━━━ EXERCISE DATA ━━━
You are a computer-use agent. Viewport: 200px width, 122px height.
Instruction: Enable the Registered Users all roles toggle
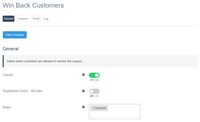pos(94,91)
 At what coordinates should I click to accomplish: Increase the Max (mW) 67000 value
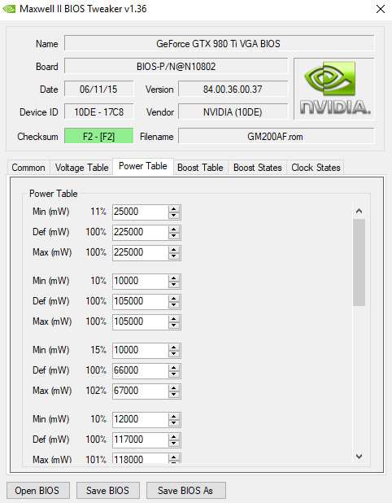(x=173, y=388)
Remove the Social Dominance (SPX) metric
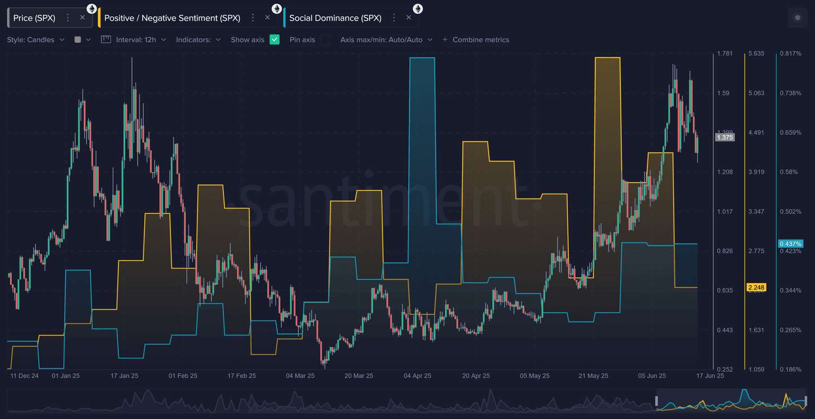815x419 pixels. pos(409,18)
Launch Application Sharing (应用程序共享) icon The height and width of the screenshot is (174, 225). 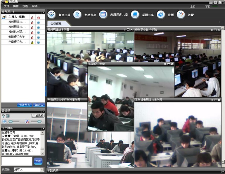(x=103, y=14)
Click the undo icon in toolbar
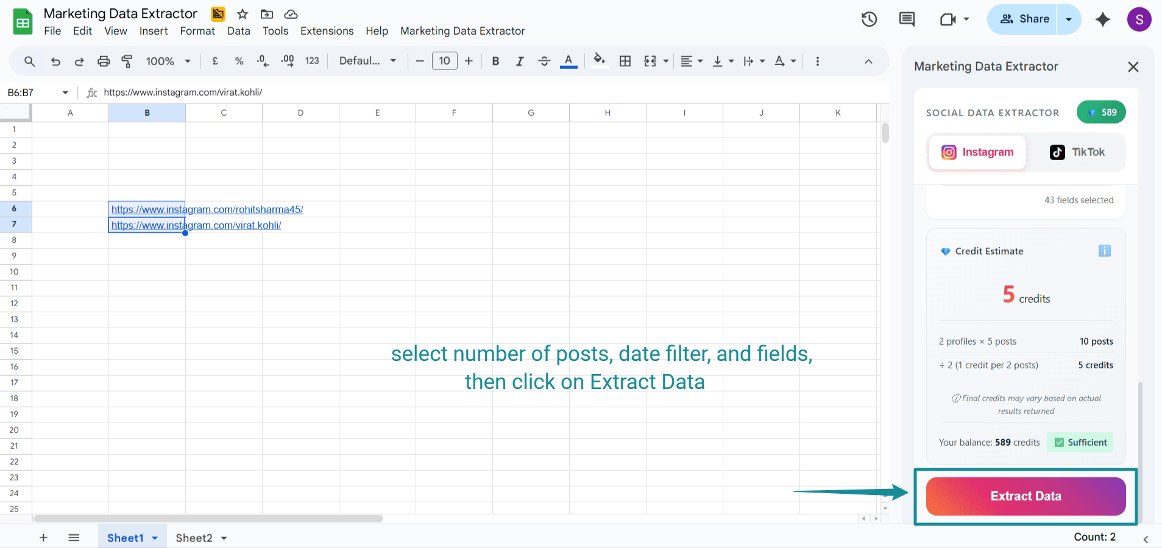Viewport: 1162px width, 548px height. pyautogui.click(x=55, y=61)
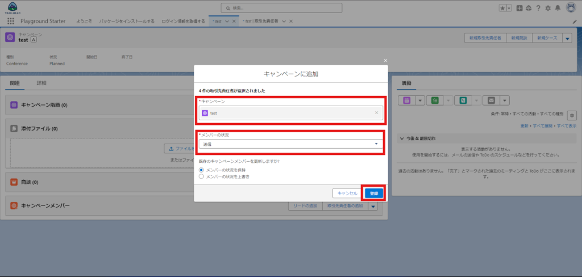This screenshot has height=277, width=582.
Task: Open dropdown next to 新規ケース button
Action: click(567, 38)
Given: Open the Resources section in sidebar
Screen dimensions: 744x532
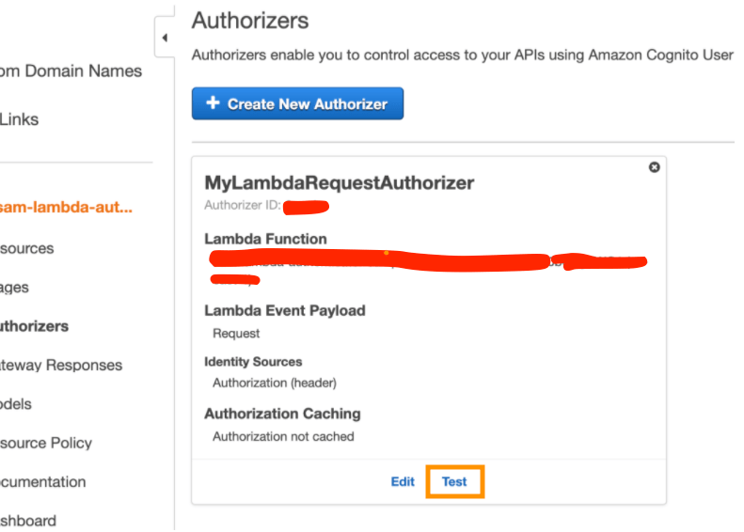Looking at the screenshot, I should 26,248.
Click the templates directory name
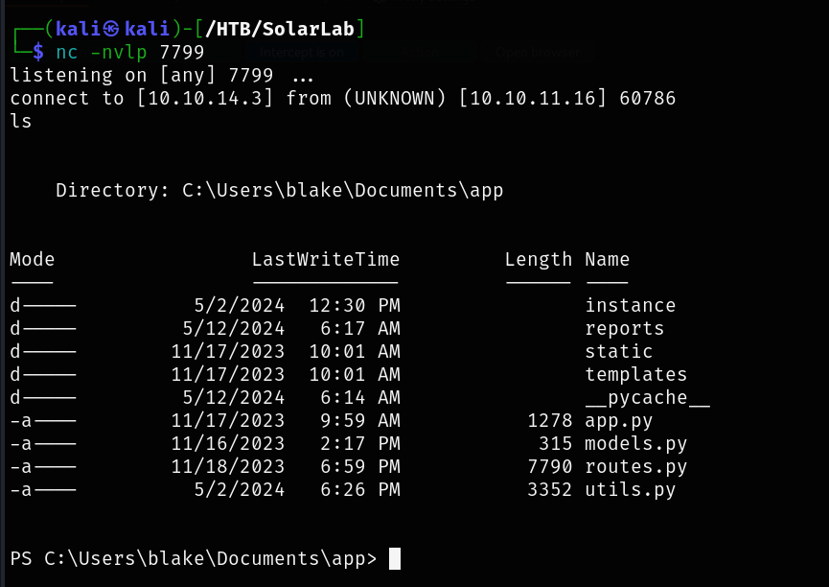Image resolution: width=829 pixels, height=587 pixels. (x=635, y=375)
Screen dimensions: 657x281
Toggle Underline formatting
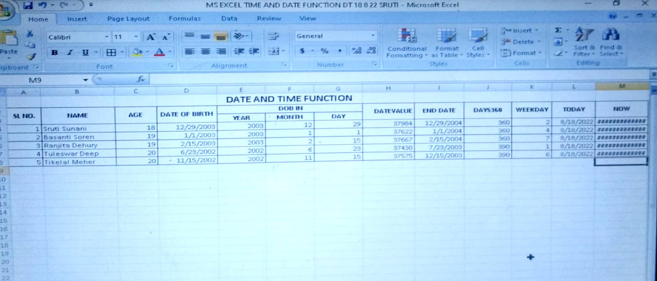[85, 52]
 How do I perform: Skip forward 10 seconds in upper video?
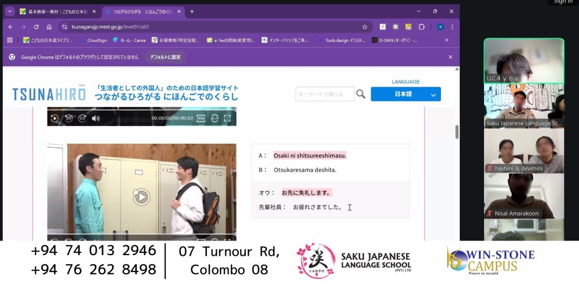click(x=82, y=118)
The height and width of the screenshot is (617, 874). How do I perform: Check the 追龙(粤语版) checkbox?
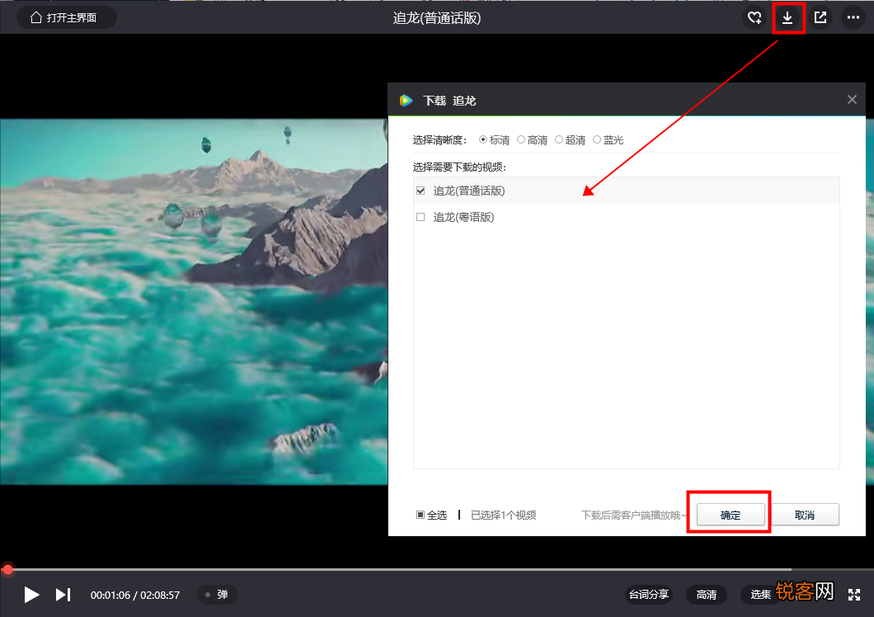coord(421,217)
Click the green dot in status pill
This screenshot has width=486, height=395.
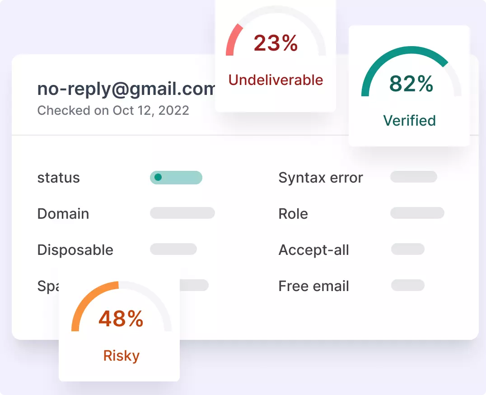pos(158,177)
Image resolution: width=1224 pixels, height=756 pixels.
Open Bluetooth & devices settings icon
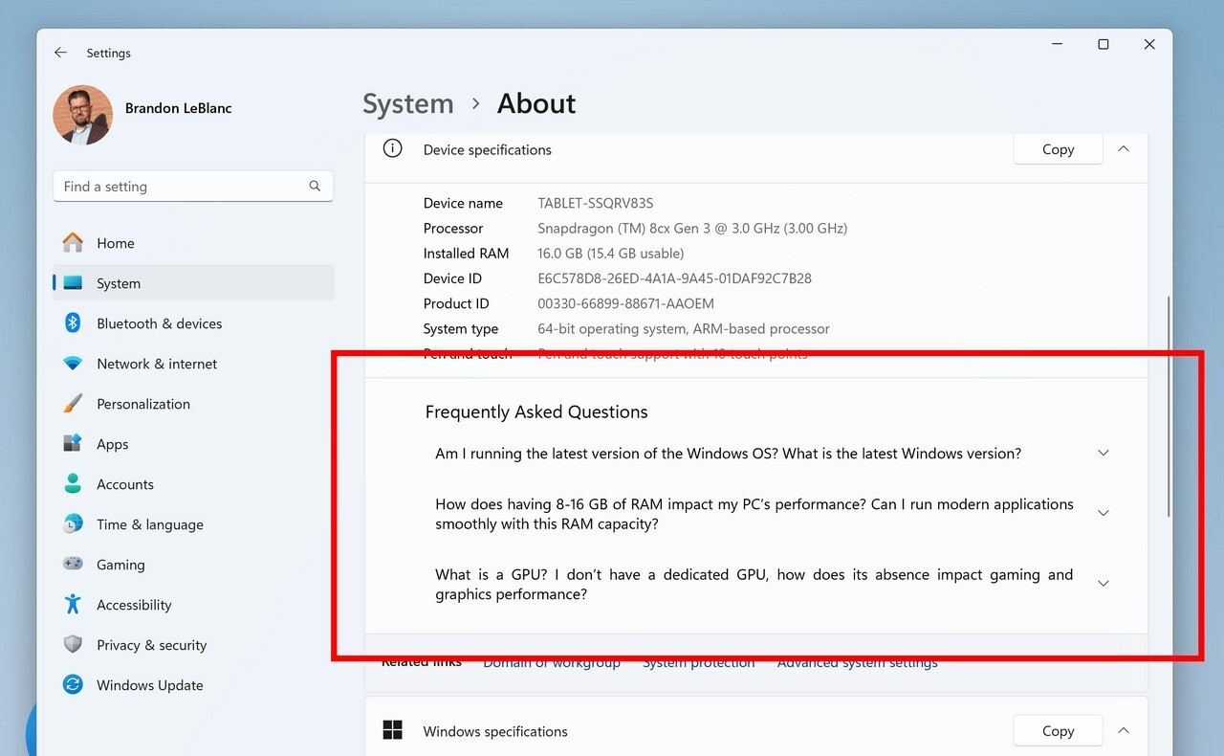pos(73,323)
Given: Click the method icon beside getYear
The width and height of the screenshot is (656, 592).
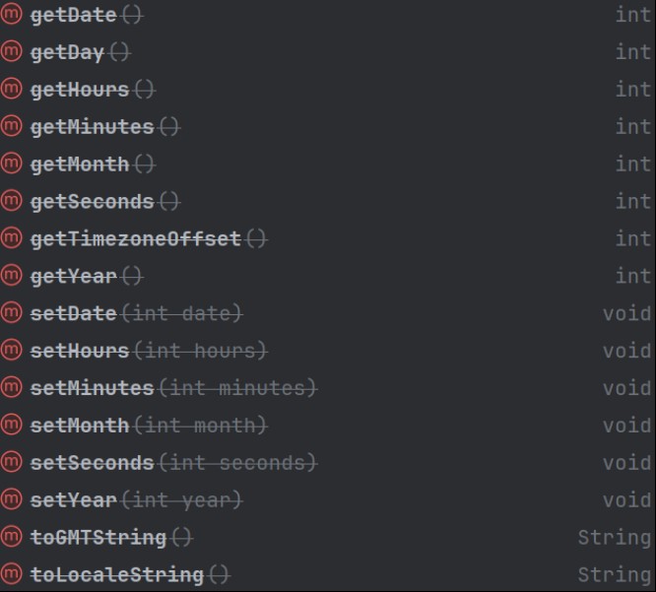Looking at the screenshot, I should [x=12, y=276].
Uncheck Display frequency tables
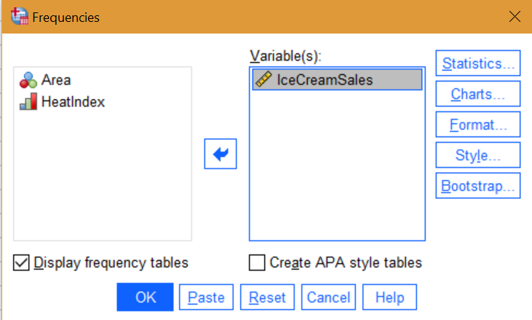The image size is (532, 320). 21,262
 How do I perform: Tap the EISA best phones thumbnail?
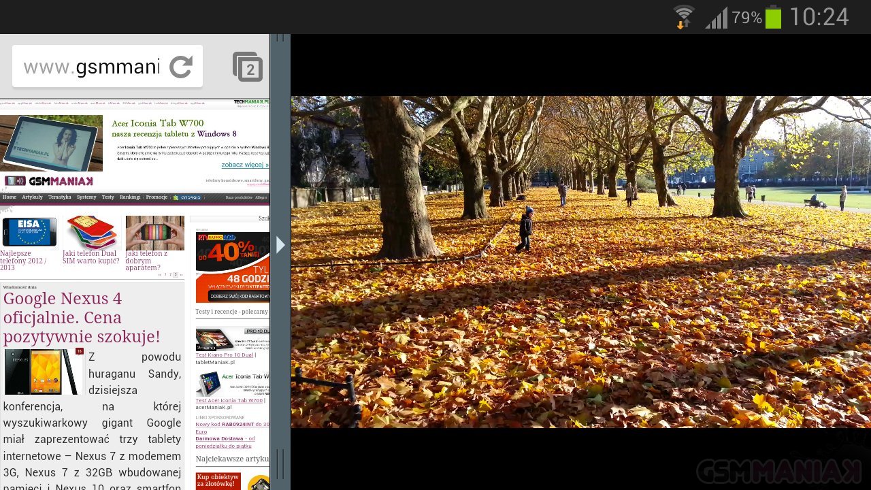29,232
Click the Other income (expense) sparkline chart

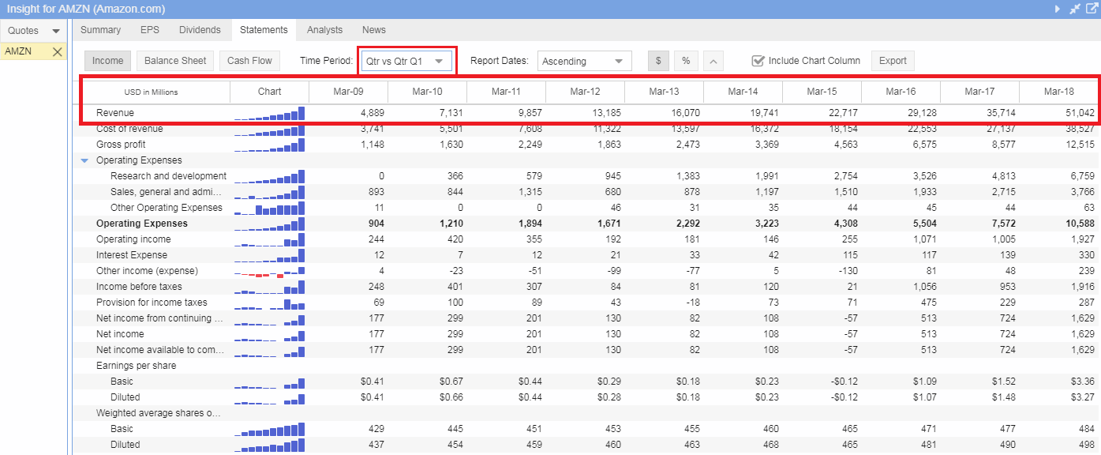269,272
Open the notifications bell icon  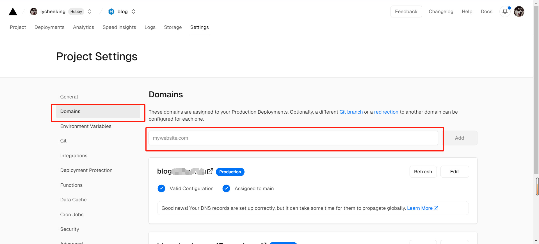point(505,11)
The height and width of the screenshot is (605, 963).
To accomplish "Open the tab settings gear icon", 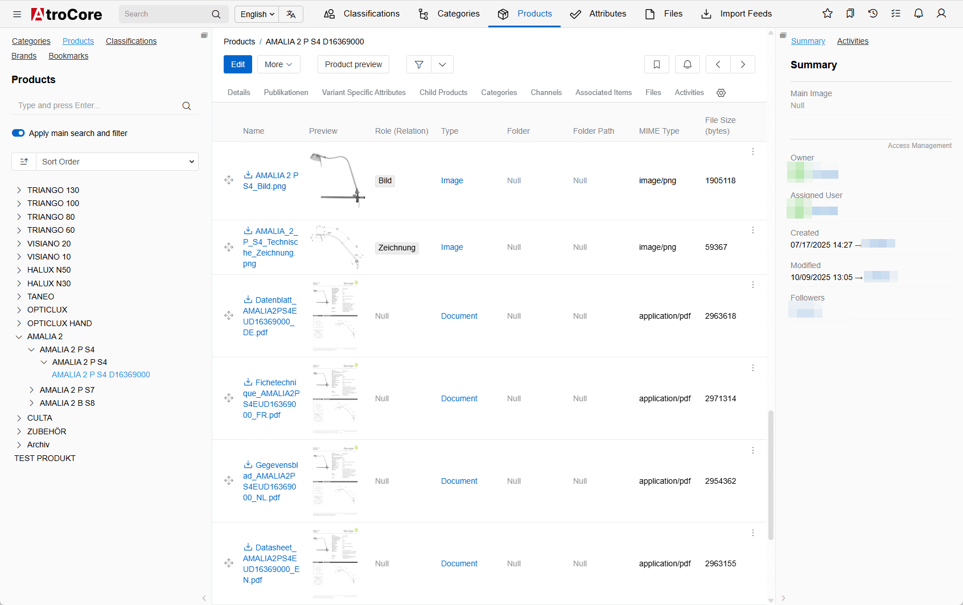I will coord(721,93).
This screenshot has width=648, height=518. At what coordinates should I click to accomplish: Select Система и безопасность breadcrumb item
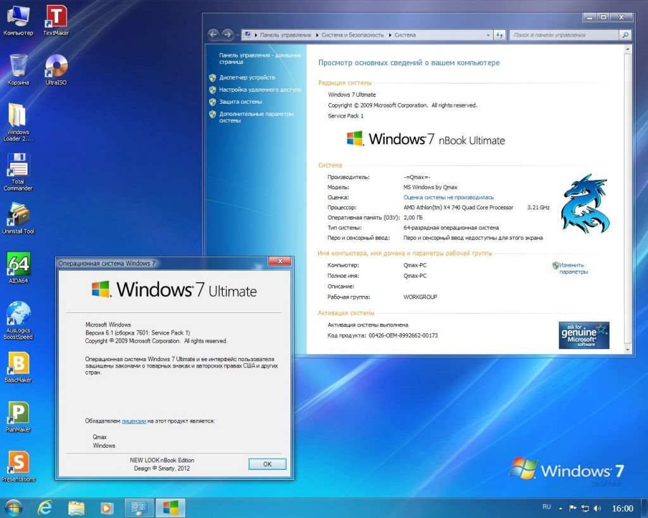pyautogui.click(x=353, y=35)
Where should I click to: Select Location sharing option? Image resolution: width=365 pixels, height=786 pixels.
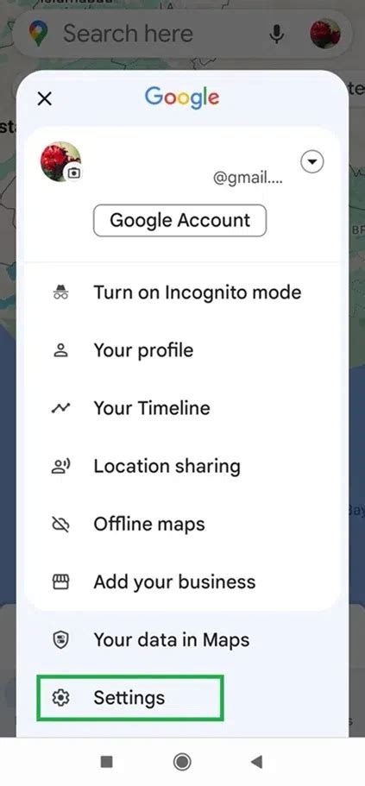[x=183, y=466]
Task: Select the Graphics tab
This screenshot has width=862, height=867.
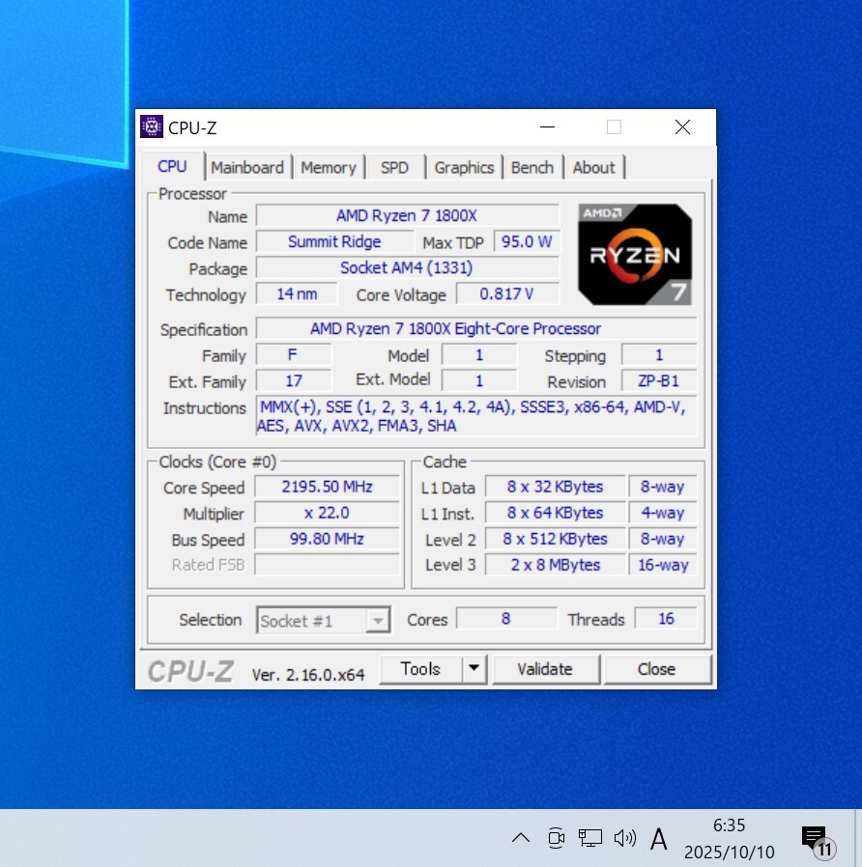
━━━
- ACTIVITY
Whenever a line in the records above contains the string "Given", copy that line.

- FINISHED TASK
Given: Open the Resources section in sidebar
Given: Click the method icon beside getYear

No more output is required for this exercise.